Plutôt qu'une suite de morceaux ciselés et distincts, Le Cauchemar Du Rap Français était une sorte de long freestyle continu et échevelé, une démonstration de tchatche de près de 80 minutes, appuyée par tout ce que le rap comptait de gros sons : scratches, sirènes stridentes et boucles issus de la décennie 90, ou notes de synthé emphatiques et voix screwed à la mode des années 2000. La mixtape se parait ainsi d'un aspect ghetto, spontané, sans calcul, qui se traduisait aussi, pour la petite histoire, par une faute d'orthographe sur la pochette ("cauchemard", y lisait-on à l'origine). La chevauchée folle de Rohff semblait d'autant plus impressionnante, quand on se souvenait que le rappeur d'origine comorienne, quand il était arrivé dans le pays à 7 ans, ne parlait pas le français.

Ici, il était la principale personne, et de loin, à s'exprimer. Pour autant, on ne se lassait pas. Les vraies improvisations, déclamées sur du Cypress Hill ou du Dr. Dre, s'accompagnaient d'inédits, de remixes et de collaborations avec des compagnons fidèles, comme son frère TLF, ou Kery James sur "94 Mentale", le morceau rituel dédié à leur département d'origine. Avec son DJ, Rohff avait aussi eu la bonne idée, comme en club, de diversifier un peu les sons en fin de course, recourant à la chanteuse R&B Gen Renard sur l'entrainant "Frais", ou bien jouant d'influences reggae / dancehall, faisant ainsi de cet objet destiné aux fans un disque plus équilibré, plus pur et plus satisfaisant que beaucoup de ses albums.

Données
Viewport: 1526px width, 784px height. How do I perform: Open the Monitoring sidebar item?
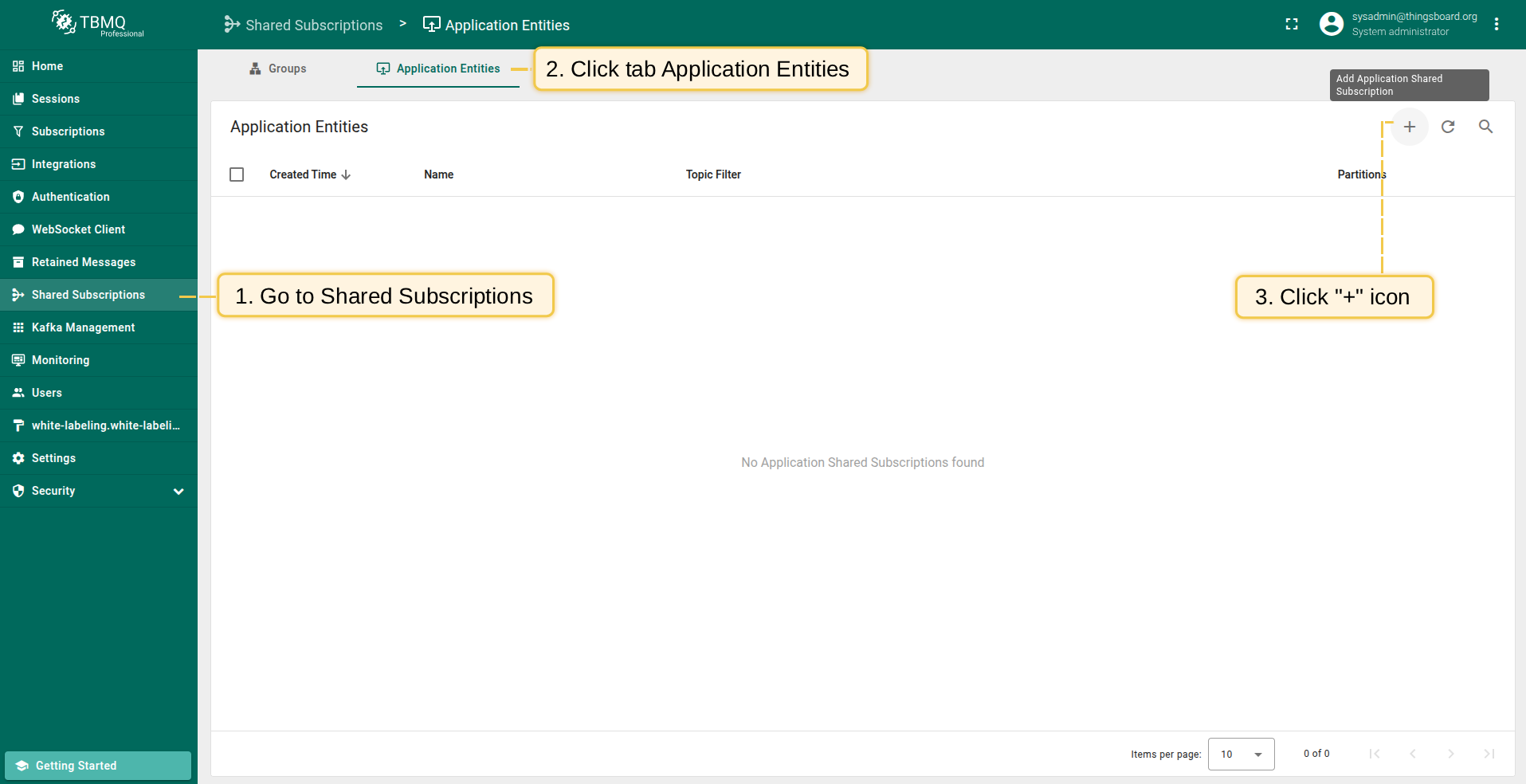61,360
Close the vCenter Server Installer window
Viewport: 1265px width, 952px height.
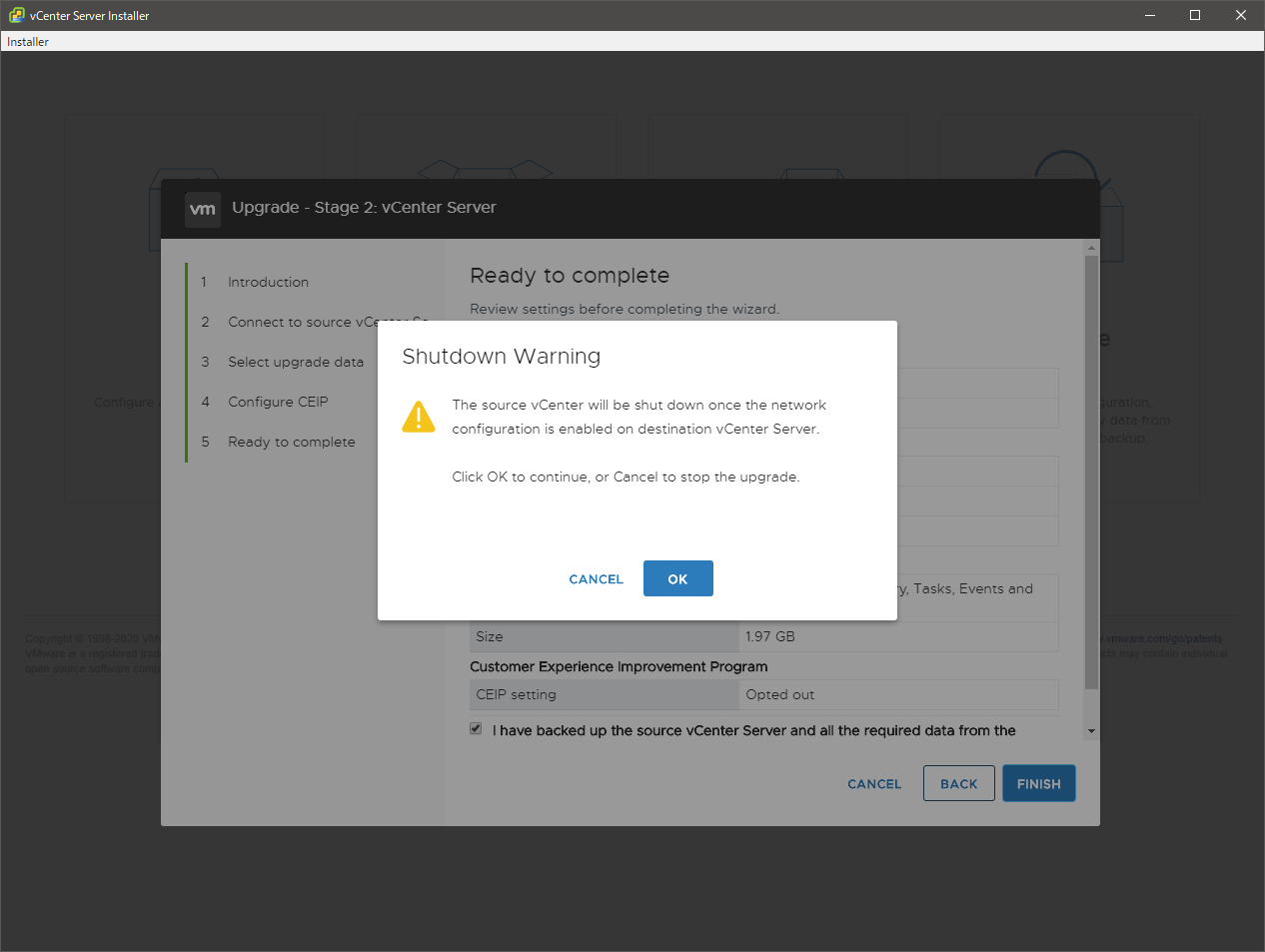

Objectif
Résumez le texte choisi en deux phrases.

Corrigé
Le Cauchemar Du Rap Français, la mixtape de Rohff, prenait la forme d'un long freestyle continu de près de 80 minutes, appuyé par de gros sons issus des années 90 et 2000, avec un aspect ghetto et spontané qui allait jusqu'à une faute d'orthographe sur la pochette. Rohff y était de loin le principal à s'exprimer, mais entre improvisations, inédits, remixes, collaborations avec TLF ou Kery James et sons diversifiés en fin de course, l'ensemble formait un disque plus équilibré et plus satisfaisant que beaucoup de ses albums.